Dear children, be sure to see that your minds and souls grow as well as your hearts and bodies. Every loving, true word and every simple, righteous action is treasure laid up in heaven. Live so that when you come over you may not be poor and ashamed but may be strong and able to help others. If you are lifted up in spirit while still living on the earth, you will draw up others as our Lord did. Every thought is a seed and every word a root from which must spring up a harvest either of wheat or tares. Try to sow good seed that you may have sheaves of ripe corn to lay at the Master’s feet by-and-by.

The Psyche's experience after the passing

The following history serves as an illustration of the Psyche's experience after the passing—

When I first awoke, I thought I was a girl again and that the latter part of my earthly life had not yet been lived but that my memory of it was only a dream, an imagination. Then, in a kind of vision (but I thought it a reality), I continued my life from my girlhood and in the hour of great temptation—remembering my supposed dream—I withstood. Again the scene changed and again I took up the thread of life at the same part as before. This time, I yielded to temptation but instead of keeping the birth of my child secret, I brought him up as my own and trained him as well as I could. One day, I awoke to the consciousness that I had died and oh! the rest and peace were great. After some time, I met my sister and began my real life here but it has been much easier for that vision-life that I had at the first.

I will try to make our life a little clearer to you. In your world, the will can only produce things when joined to power of some sort. With us, the will can and does create our surroundings. I mean by this that what we earnestly desire is in a moment evolved and completed, provided that our will is in harmony with the overwill of the Divine. If I will a home, that home stands immediately complete before me. When I met my sister, it had been her wish to live alone. Her life, therefore, was not so complete as it might have been. For my sake, however, she gave up her wanderings and at a wish our home was ready and we have dwelt there ever since. Our life and our home closely resemble the lives and homes of earth and this resemblance they will keep for some time but as progress is the law for everyone and as in their turn these new bodies of ours will seem gross and earthly, so we must cast them off and pass into higher spheres. But even here we are far in advance of you. If we really desire to know anything we know it without mistake. If we really desire to do anything for another, we see clearly what to do and can do it. Only the will is needed, then there is no limit unless it would be hurtful to anyone. If we need what we had not got for anyone, a wish would produce it, just as the Master could produce the loaves when he had a strong feeling of pity for the poor hungry souls around him.
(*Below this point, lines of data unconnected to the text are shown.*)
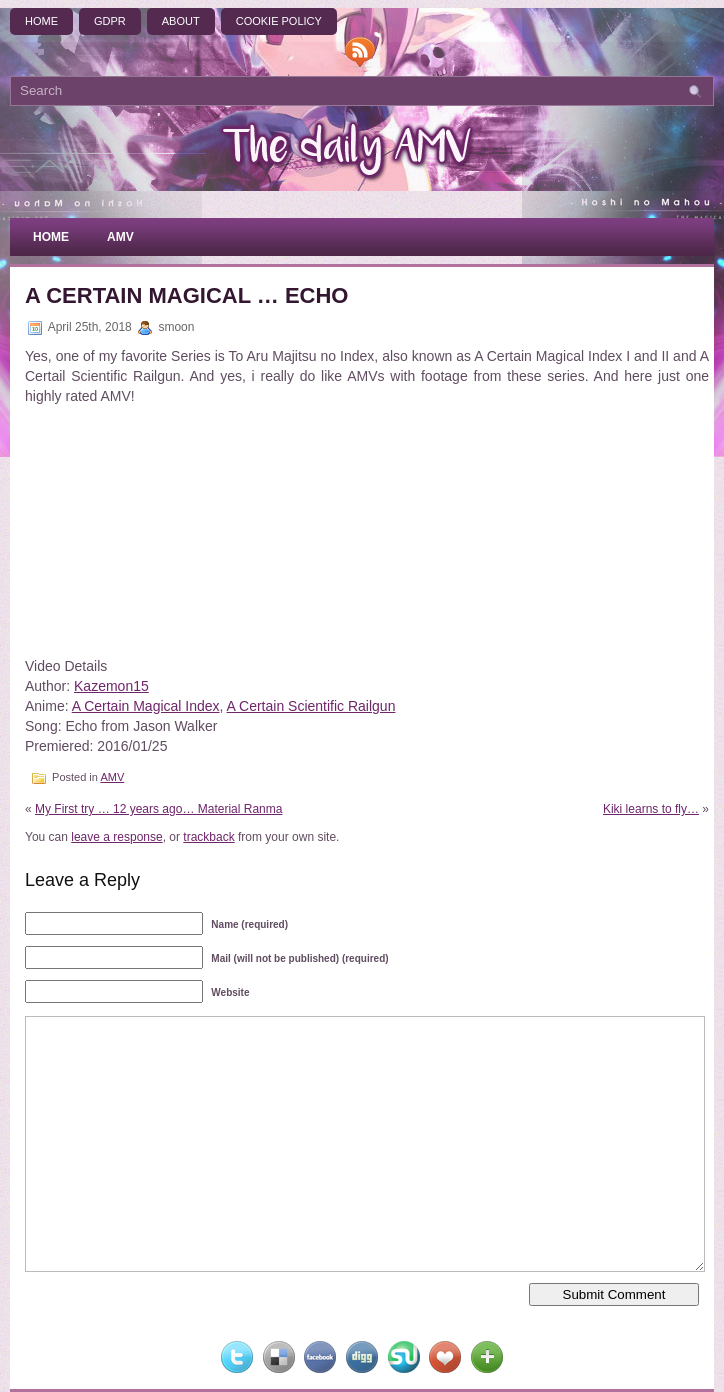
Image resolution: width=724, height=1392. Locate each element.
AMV (120, 237)
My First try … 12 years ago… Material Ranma (158, 809)
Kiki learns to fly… (651, 809)
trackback (208, 837)
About (181, 21)
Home (41, 21)
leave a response (116, 837)
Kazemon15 (111, 686)
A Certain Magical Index (146, 706)
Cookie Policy (279, 21)
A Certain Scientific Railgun (311, 706)
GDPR (110, 21)
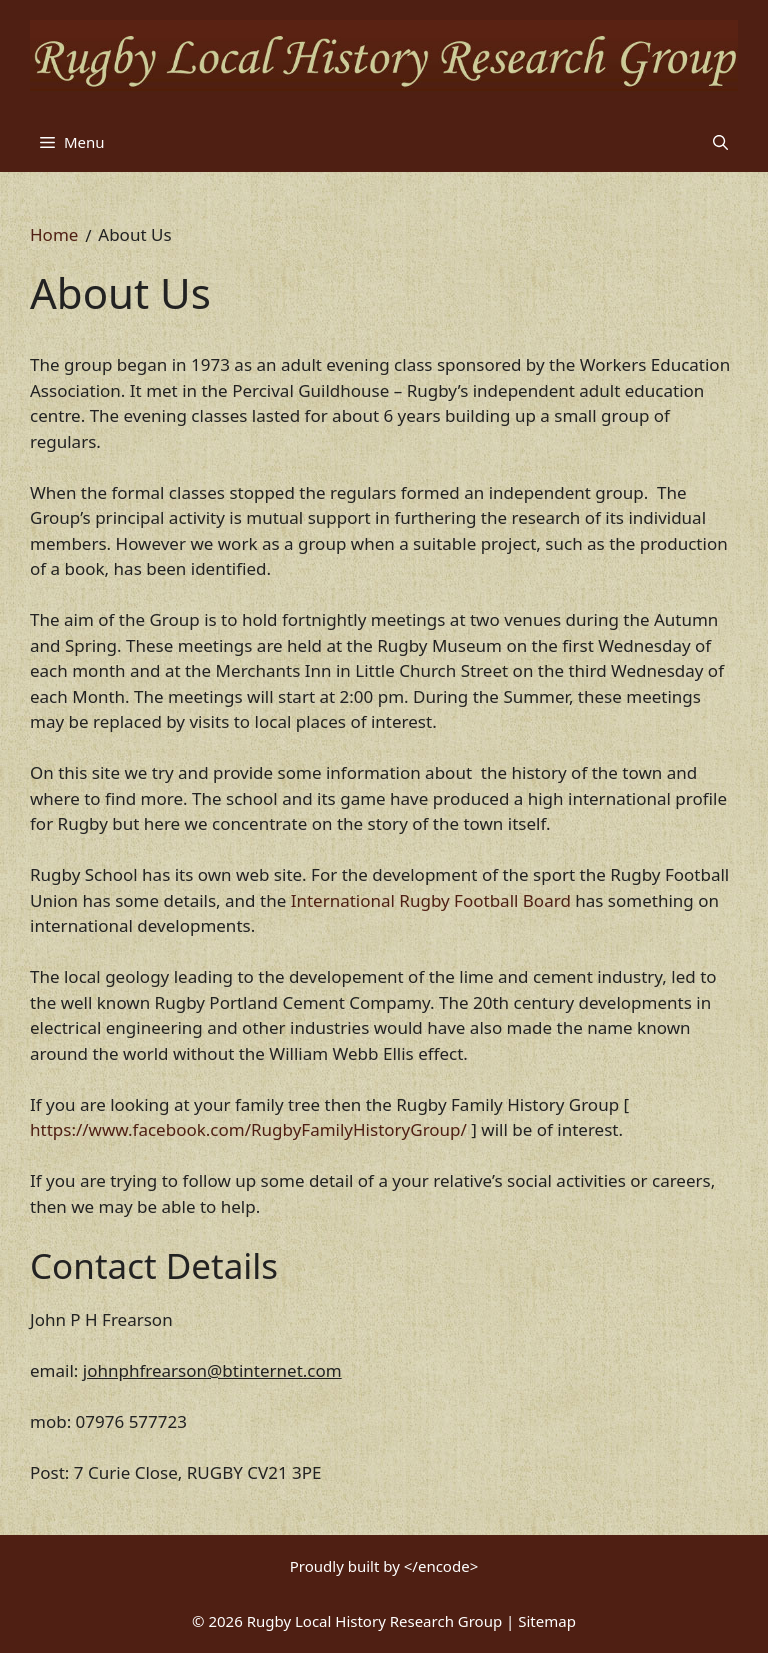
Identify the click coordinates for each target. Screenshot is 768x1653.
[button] (720, 142)
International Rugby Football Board (431, 900)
Our life is portioned out into what answers to your mental and manual employments. We have the outward and we have the inward; we work and we play; we talk and we think; we meet those that we love and are parted from them again; we make new friends and we love more and more the old ones. There is no mistake and no failure, as I say, except our own will fails. In that case, sorrow and repentance have to followwe try again and walk in a plain path in which there is no need to stumble. Since I have been in this new home I have known what peace, love and joy really areall three unbroken and increasing every day. I am not permitted to see or know much of the two whose influence over my earthly life was so great but I am perfectly content to have it so. Neither have I yet gone into that higher sphere; there is some good reason for delay.